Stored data

━━━━━━

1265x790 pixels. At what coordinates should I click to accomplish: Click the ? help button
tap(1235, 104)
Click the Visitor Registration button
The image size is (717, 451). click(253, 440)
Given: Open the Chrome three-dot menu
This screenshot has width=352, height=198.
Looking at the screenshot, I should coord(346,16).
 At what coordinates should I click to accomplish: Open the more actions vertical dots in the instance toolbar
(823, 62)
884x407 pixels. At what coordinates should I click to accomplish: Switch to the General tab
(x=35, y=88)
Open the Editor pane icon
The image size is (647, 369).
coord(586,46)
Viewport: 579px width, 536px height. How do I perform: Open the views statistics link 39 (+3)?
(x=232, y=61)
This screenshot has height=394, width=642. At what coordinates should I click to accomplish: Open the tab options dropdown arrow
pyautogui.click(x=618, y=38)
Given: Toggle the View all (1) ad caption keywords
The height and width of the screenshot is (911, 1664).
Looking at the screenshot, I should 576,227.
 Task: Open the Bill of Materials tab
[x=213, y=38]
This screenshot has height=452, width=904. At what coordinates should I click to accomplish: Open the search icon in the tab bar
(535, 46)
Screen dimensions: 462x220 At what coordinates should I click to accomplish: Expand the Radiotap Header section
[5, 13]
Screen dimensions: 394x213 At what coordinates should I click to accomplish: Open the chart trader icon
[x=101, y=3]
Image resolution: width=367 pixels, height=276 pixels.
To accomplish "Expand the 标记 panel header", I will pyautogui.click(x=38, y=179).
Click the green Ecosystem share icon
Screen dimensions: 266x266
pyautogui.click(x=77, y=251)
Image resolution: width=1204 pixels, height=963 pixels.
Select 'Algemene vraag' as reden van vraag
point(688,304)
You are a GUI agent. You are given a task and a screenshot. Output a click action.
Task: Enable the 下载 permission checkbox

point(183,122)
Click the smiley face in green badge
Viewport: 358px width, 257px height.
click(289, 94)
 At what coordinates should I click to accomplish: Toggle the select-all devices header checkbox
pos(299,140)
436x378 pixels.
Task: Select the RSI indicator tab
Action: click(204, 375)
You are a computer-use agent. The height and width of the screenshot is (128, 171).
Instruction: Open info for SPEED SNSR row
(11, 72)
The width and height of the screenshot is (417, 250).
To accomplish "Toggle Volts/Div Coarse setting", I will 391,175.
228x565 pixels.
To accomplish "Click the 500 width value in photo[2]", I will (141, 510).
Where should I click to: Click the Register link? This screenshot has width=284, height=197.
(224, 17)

━━━━━━

> **Exercise brief**: From the records above, copy each line where the word "will" can be found.

> **Answer**:
To accomplish "Expand the 标记 panel header", I will pyautogui.click(x=38, y=179).
To accomplish "Toggle Volts/Div Coarse setting", I will 391,175.
To accomplish "Click the 500 width value in photo[2]", I will (141, 510).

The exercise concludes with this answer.